*Aim of the exercise:* Give again, unaltered, the line with "Viewport: 1456px width, 819px height." and all lines that follow it in the listing below, minus any pictures.

╭─ Material for this exercise

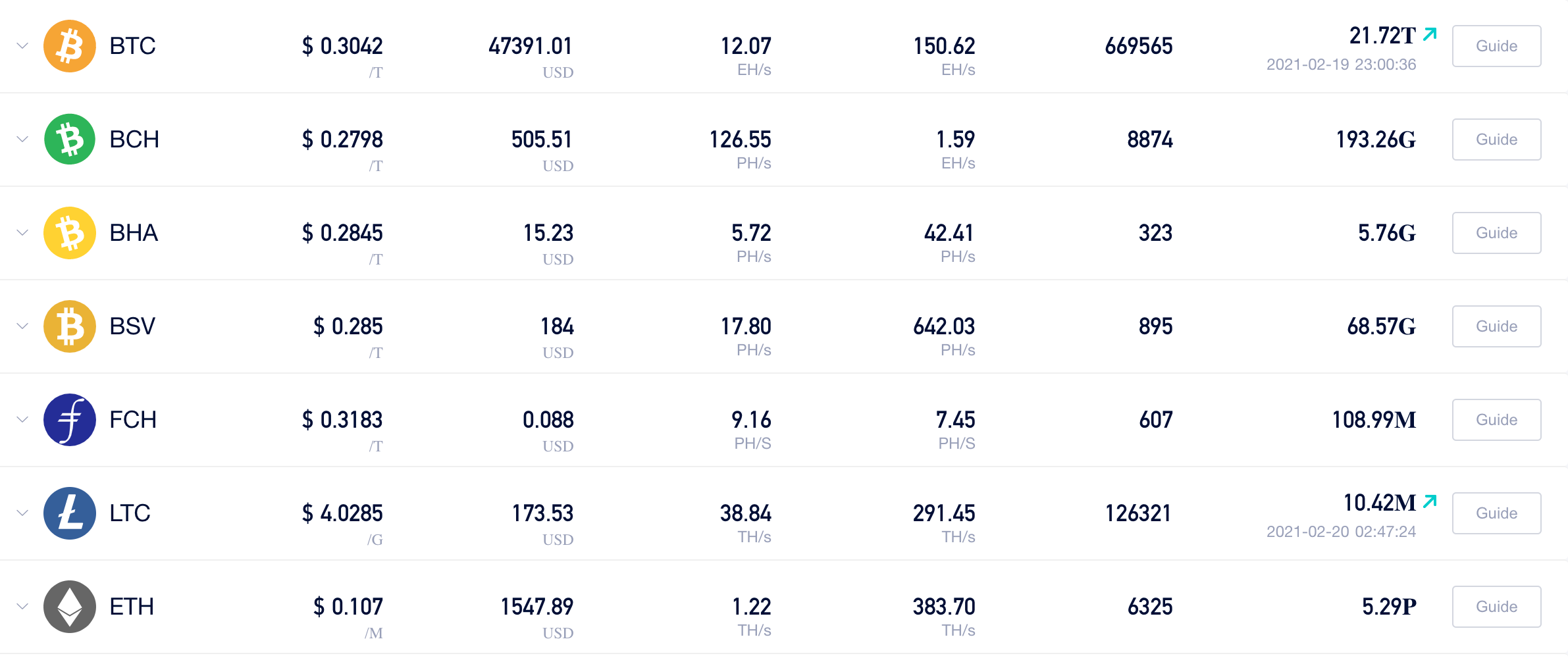Expand the LTC row chevron
This screenshot has width=1568, height=662.
[x=22, y=513]
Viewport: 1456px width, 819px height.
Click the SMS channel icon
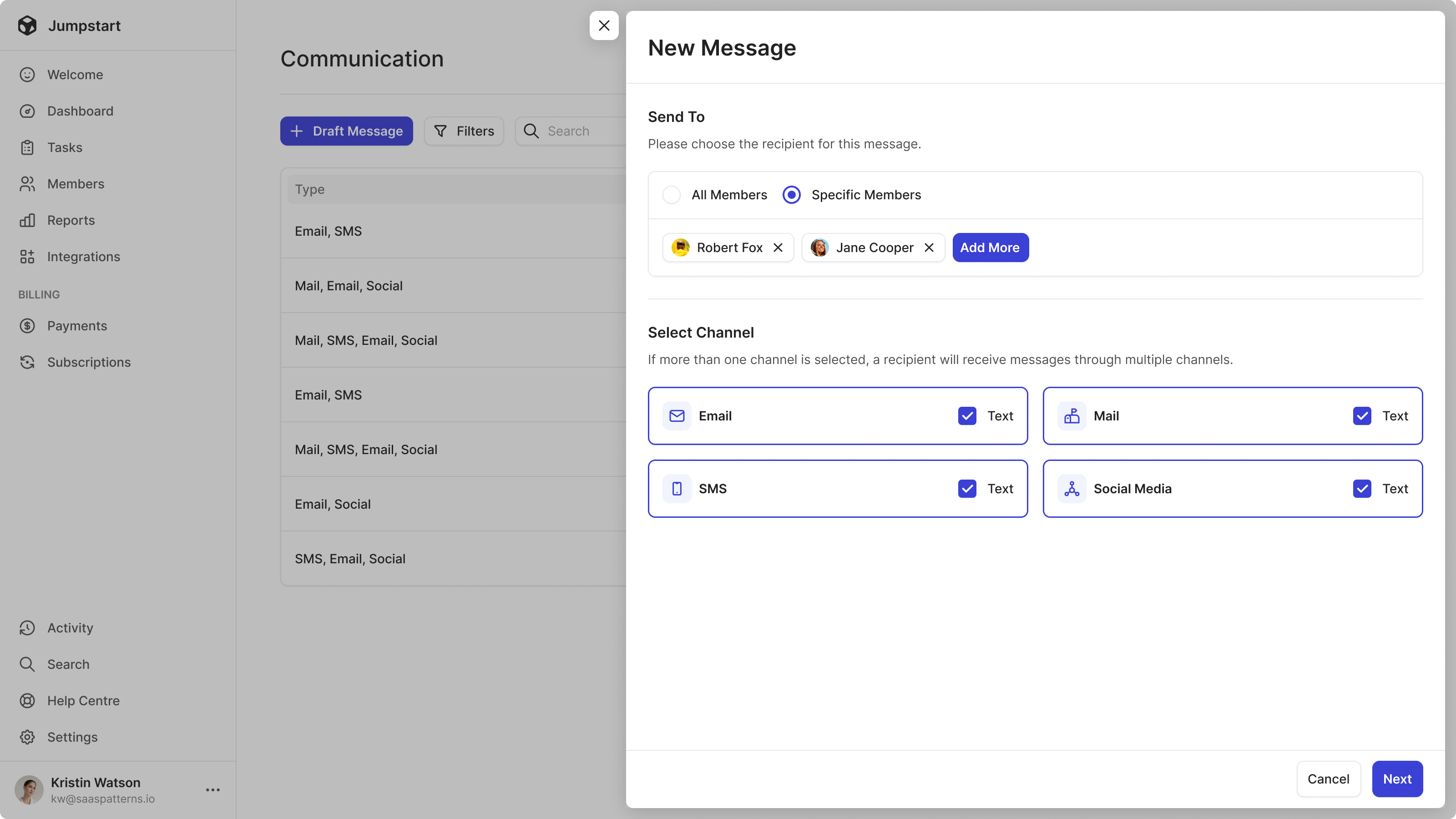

╰─

*Task response:*
Viewport: 1456px width, 819px height.
Click the SMS channel icon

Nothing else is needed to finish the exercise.